This is a technical data analysis of physical distance per network hop done for Hopzero.
Peter Mullarkey, PhD, Hopzero and RedRunGroup
Version 2.0
Motivation
Having a basic understanding of the physical distance between network hops can provide insight to a company’s exposure (or risk) surface. Meaning that if a company is communicating with device A that is 3 network hops away, versus Device B that is 10 network hops away, it stands to reason that the Device A is physically closer than Device B. It is less concrete that these distances can be equated to political groupings, such as being in the same county, state, or region of a country, but this is also qualitatively true and can be useful in understanding risk exposure.

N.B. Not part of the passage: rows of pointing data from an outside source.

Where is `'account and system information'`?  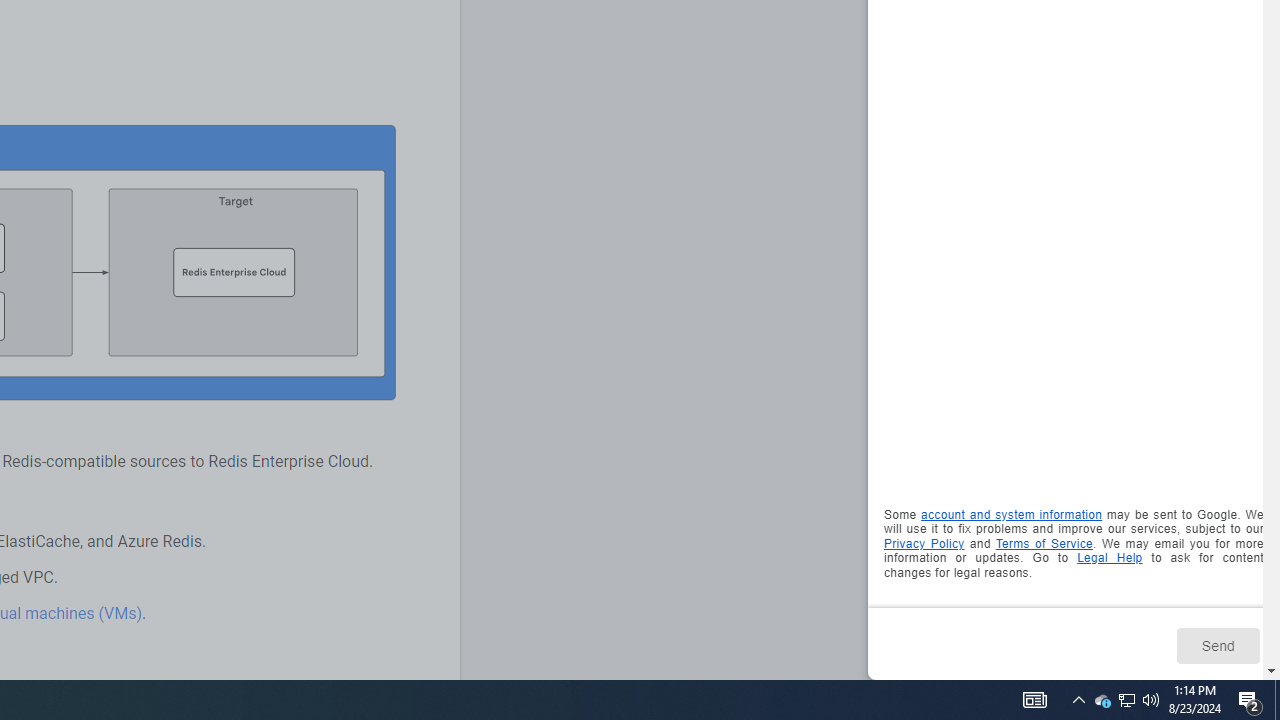
'account and system information' is located at coordinates (1012, 514).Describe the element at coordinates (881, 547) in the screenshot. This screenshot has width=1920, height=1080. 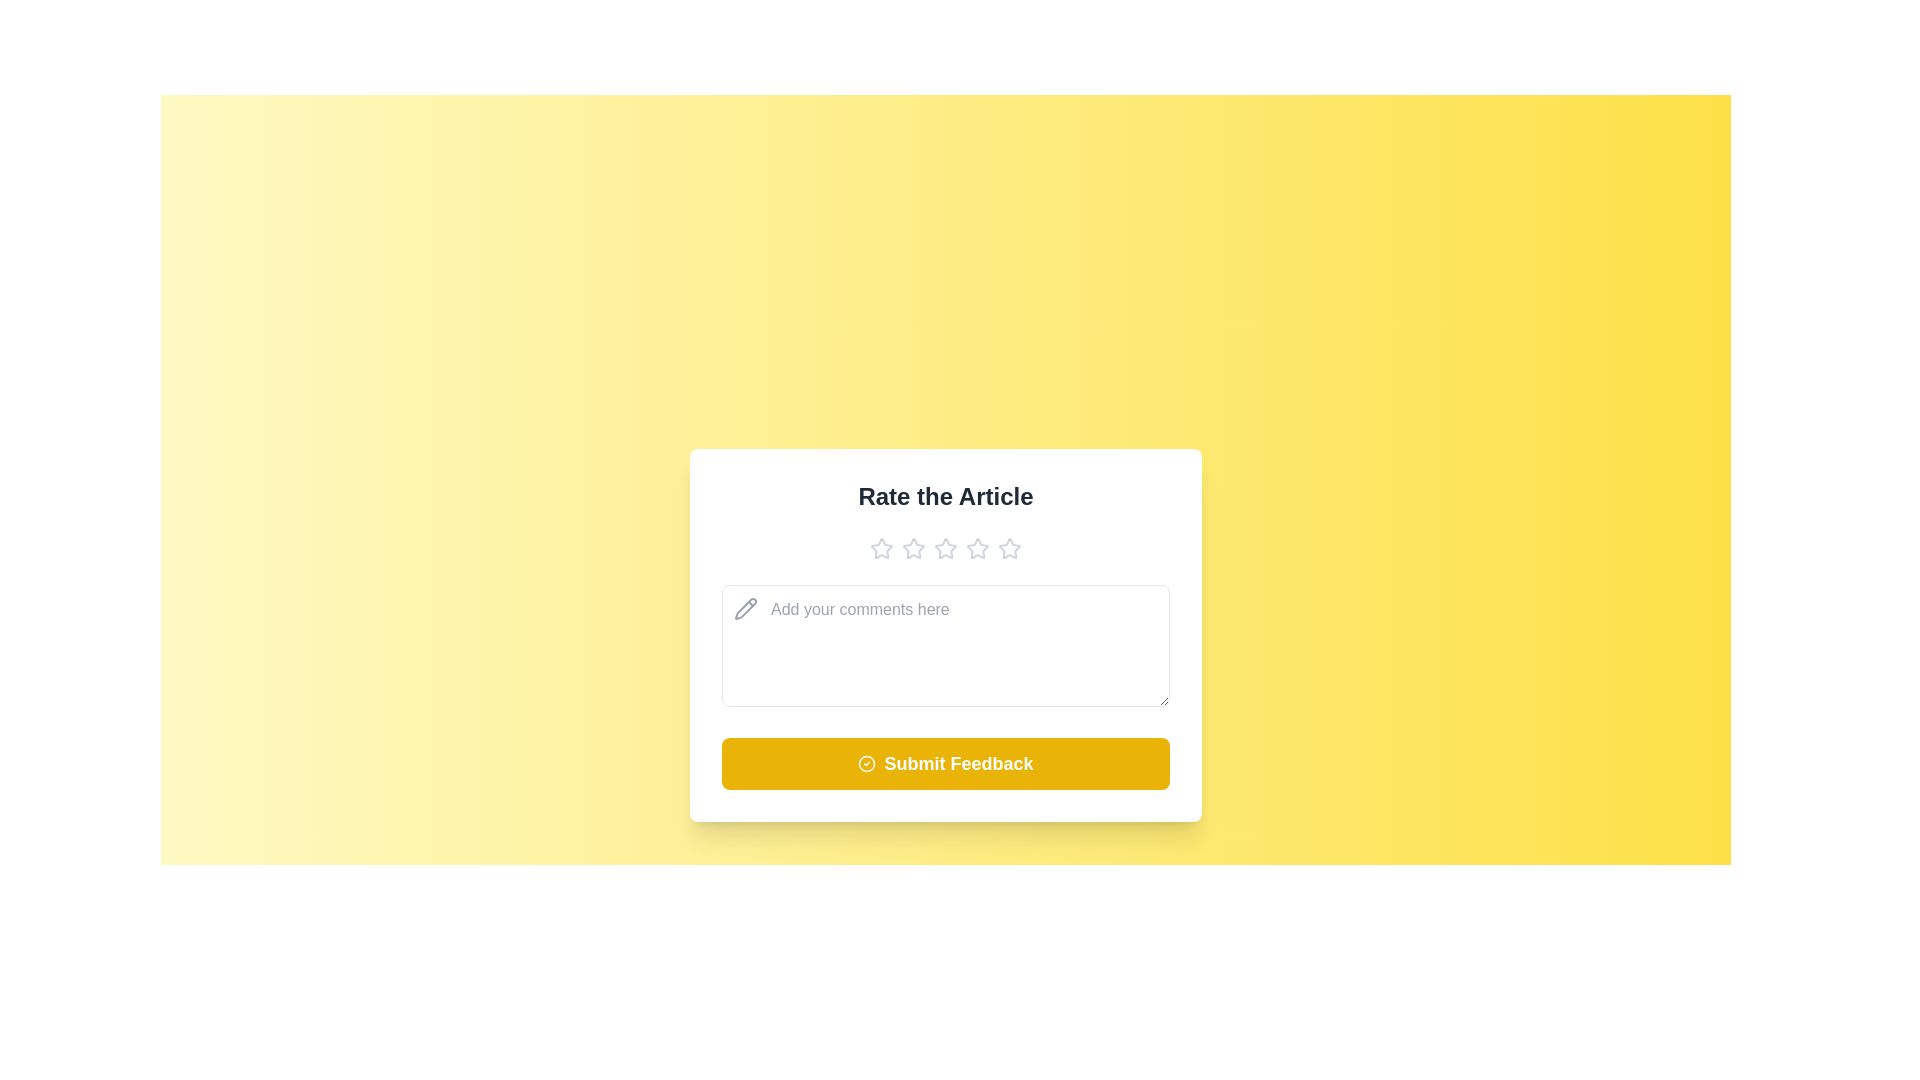
I see `the first star icon` at that location.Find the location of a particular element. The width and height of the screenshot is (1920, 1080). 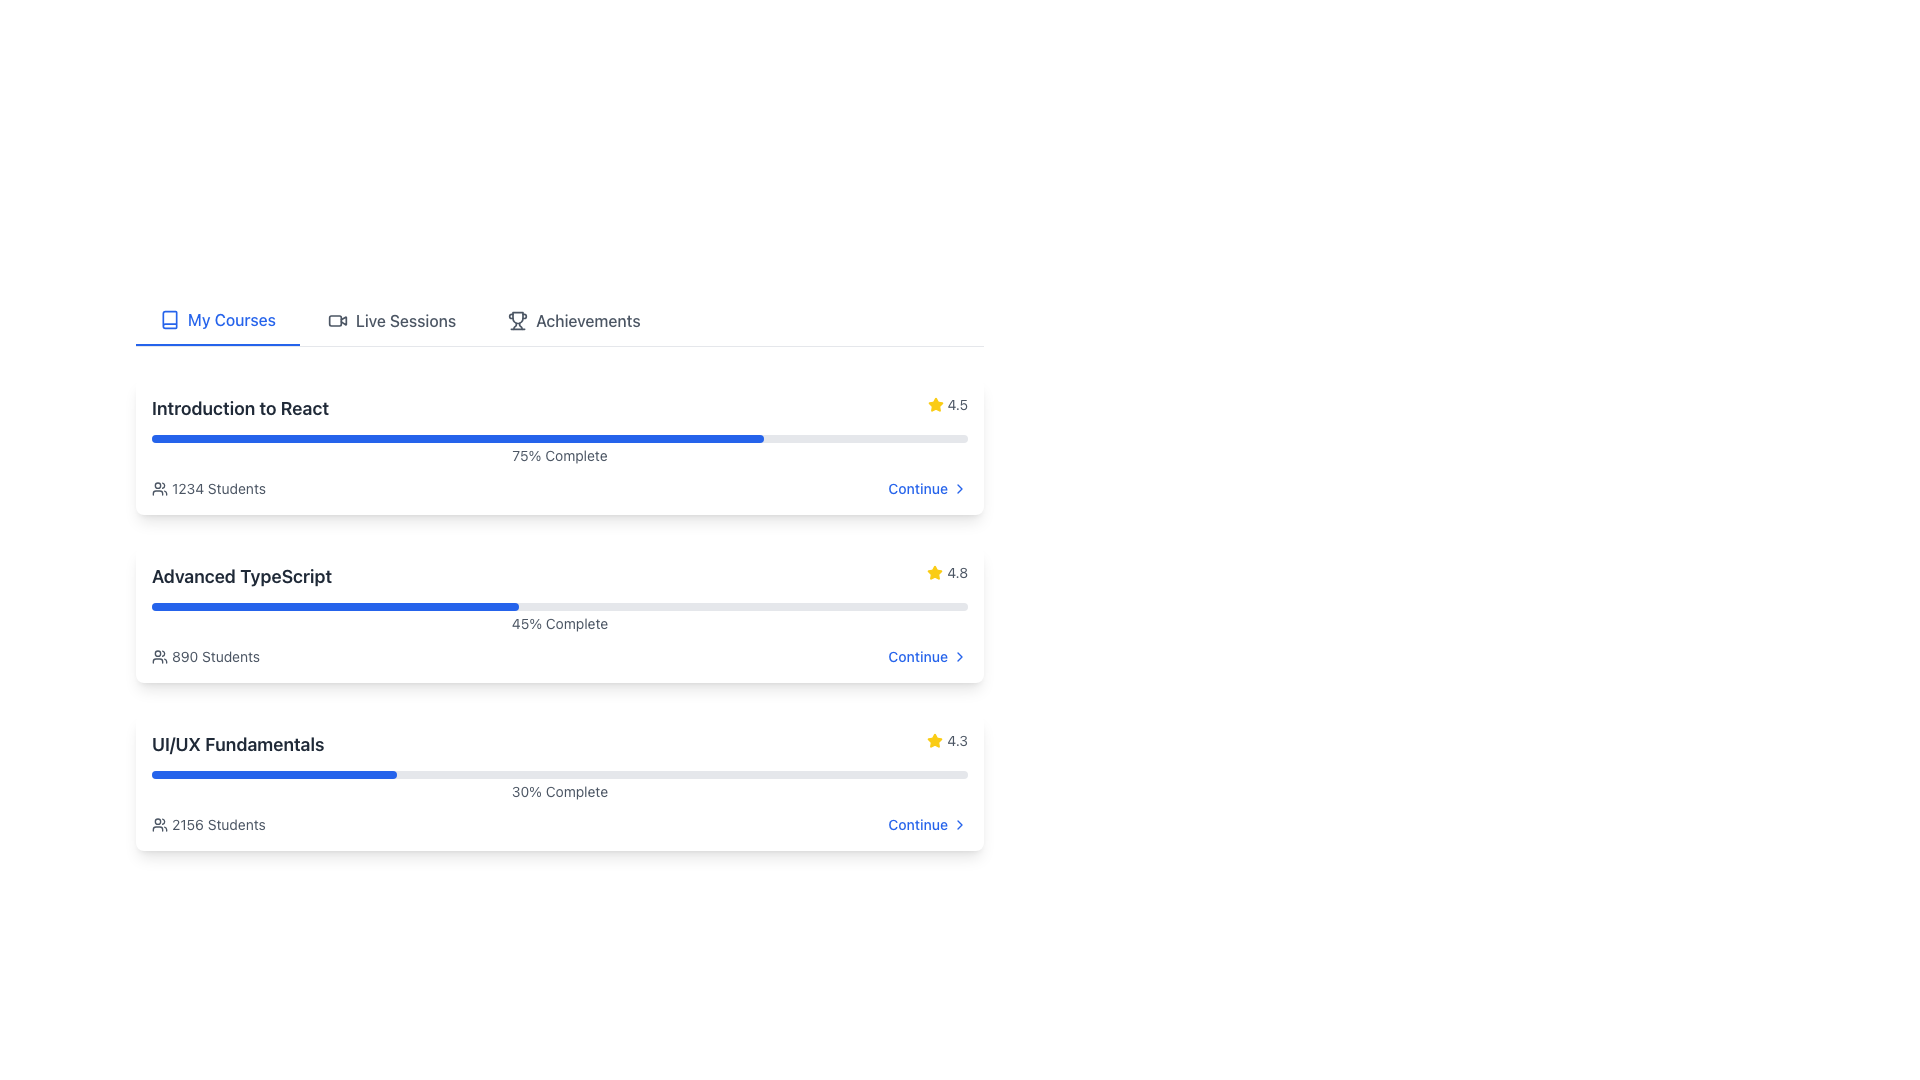

the progress bar indicating 45% completion within the 'Advanced TypeScript' section is located at coordinates (560, 605).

While there are some literature wrestling with this challenge of providing information on distance per hop (DpH), most were approaches or surveys, and we were interested in a less theoretical, but more practical statically characterized metric.
While doing generalized data collection for Hopzero, I noticed that we had over 8600 geo-located public IP addresses. And given that we could communicate with those hosts from four datacenters with known locations, we decided to collect as many of those point-to-point data as a basis for studying the character of distance per hop. And we were able to get an overall response rate from the 8640 devices of 39.3 percent.
Let’s map all of those destinations locations, along with the 4 source locations (shown in green).
Assumptions
One of the most important assumptions to state and comment on is that we used a linear distribution of the distance across the hops involved in a given point-to-point measurement. As an example, if a traceroute was done from the Western US datacenter to a host 2000 miles away and that measurement crossed 5 routers, we would say the distance per hop for that measurement was 400 miles. Given that we did not have GeoIP information for each intervening router, we could not apportion of the distance in any other way. We still think this comprehensive dataset has a lot for teach us, even with this simplifying assumption. And we discuss possible better approaches in the Future Work section.
Explore the datasets
Although our dataset of destinations was international, the vast majority of the destinations were in the United States, with the second highest density being Europe, so it makes sense to explore the character of distance per hop on a regional basis. In addition, we will consider the character of the full dataset.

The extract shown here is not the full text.